# Input data
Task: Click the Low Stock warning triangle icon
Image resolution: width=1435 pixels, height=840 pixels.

* * *

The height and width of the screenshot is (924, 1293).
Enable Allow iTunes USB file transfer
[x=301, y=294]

--

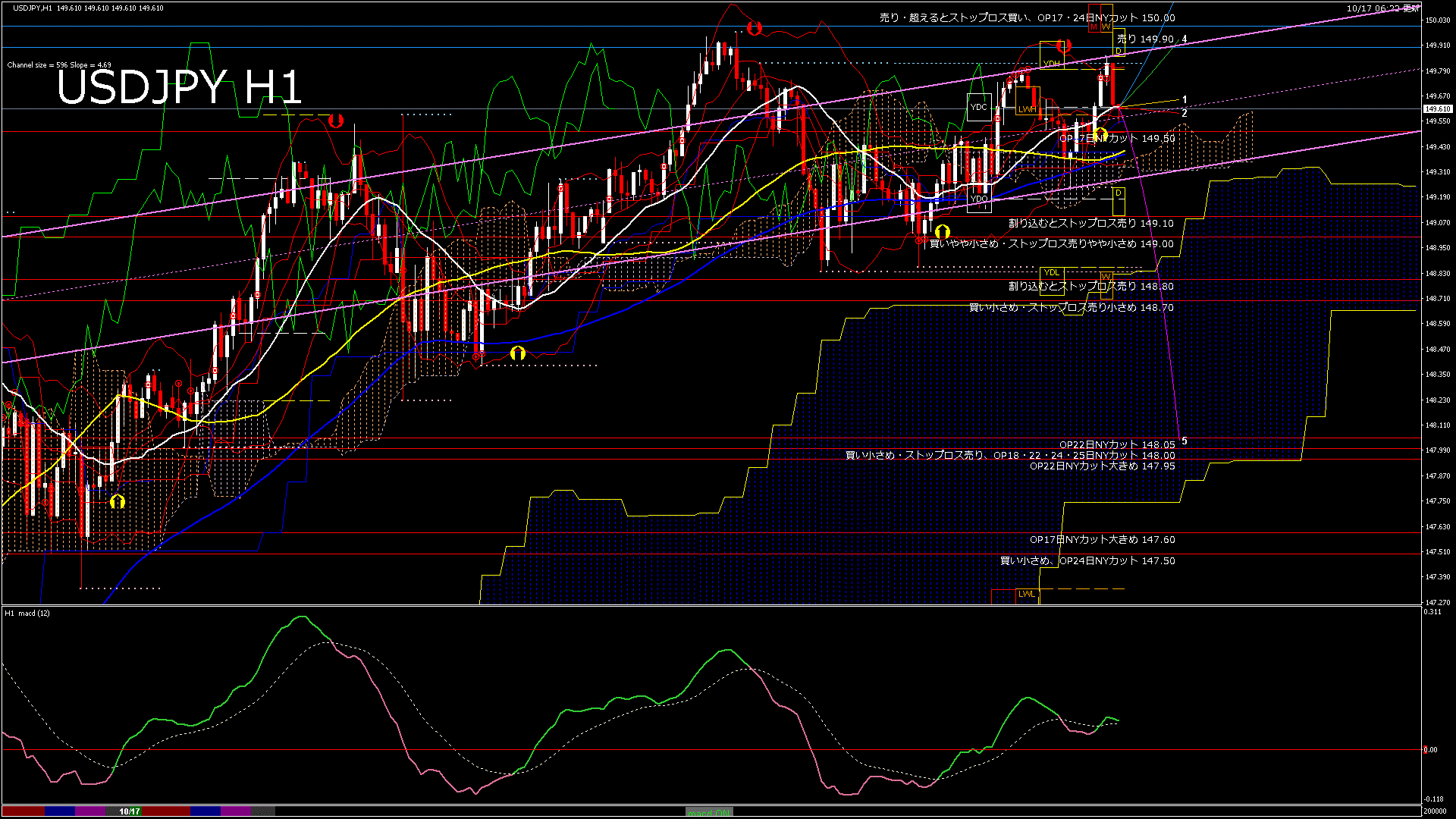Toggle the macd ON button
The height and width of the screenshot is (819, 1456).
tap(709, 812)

# Task objective
Precisely the lines between those holding "Task: Click the" and "Image resolution: width=1435", inclusive, are to be reproduced from the listing above, with nothing added.

# The answer
Task: Click the Low Stock warning triangle icon
Image resolution: width=1435 pixels, height=840 pixels.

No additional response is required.